■ THE DATA:
>>>>

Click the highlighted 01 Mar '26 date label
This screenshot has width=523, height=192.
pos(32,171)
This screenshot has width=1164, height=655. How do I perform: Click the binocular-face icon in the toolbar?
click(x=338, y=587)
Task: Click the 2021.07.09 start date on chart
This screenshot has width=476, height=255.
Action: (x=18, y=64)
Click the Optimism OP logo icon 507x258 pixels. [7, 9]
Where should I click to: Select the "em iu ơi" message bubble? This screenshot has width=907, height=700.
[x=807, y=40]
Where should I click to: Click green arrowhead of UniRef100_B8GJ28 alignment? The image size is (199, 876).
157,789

<<<<
>>>>

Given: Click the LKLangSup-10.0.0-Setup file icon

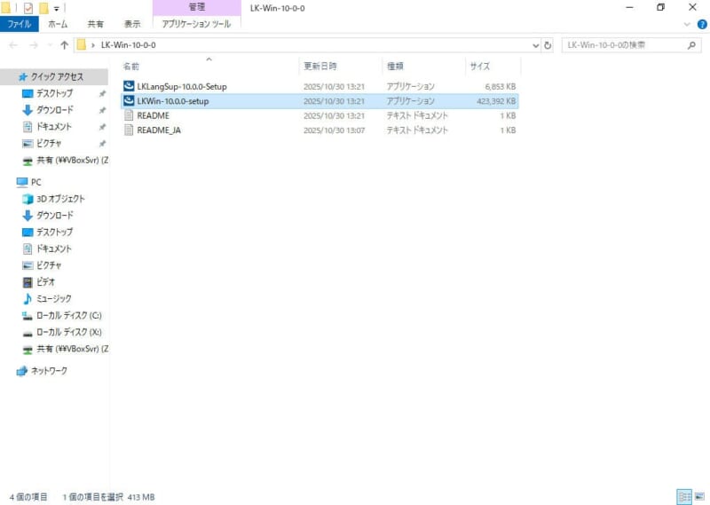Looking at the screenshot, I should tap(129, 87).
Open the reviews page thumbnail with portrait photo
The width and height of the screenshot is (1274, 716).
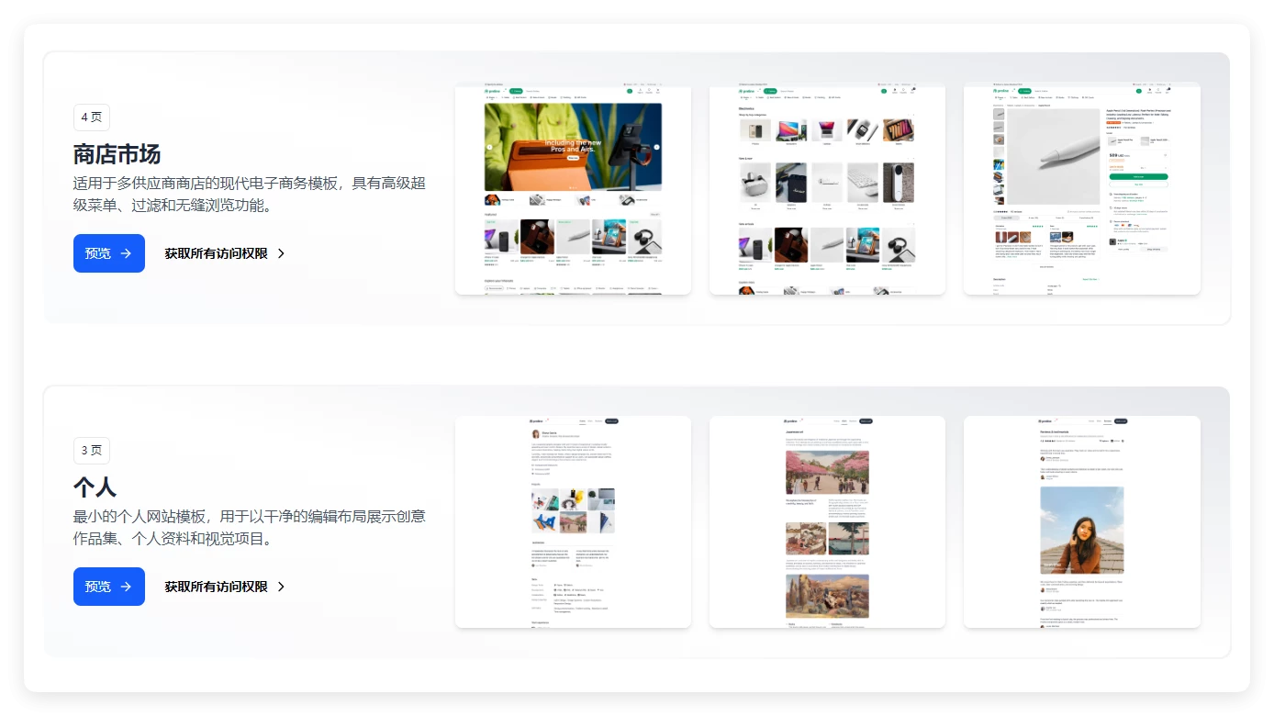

<<<<

Output each line of the listing in which the string "date" is found.

■ RESULT OF THE EXERCISE:
Click the highlighted 01 Mar '26 date label
Task: Click the 2021.07.09 start date on chart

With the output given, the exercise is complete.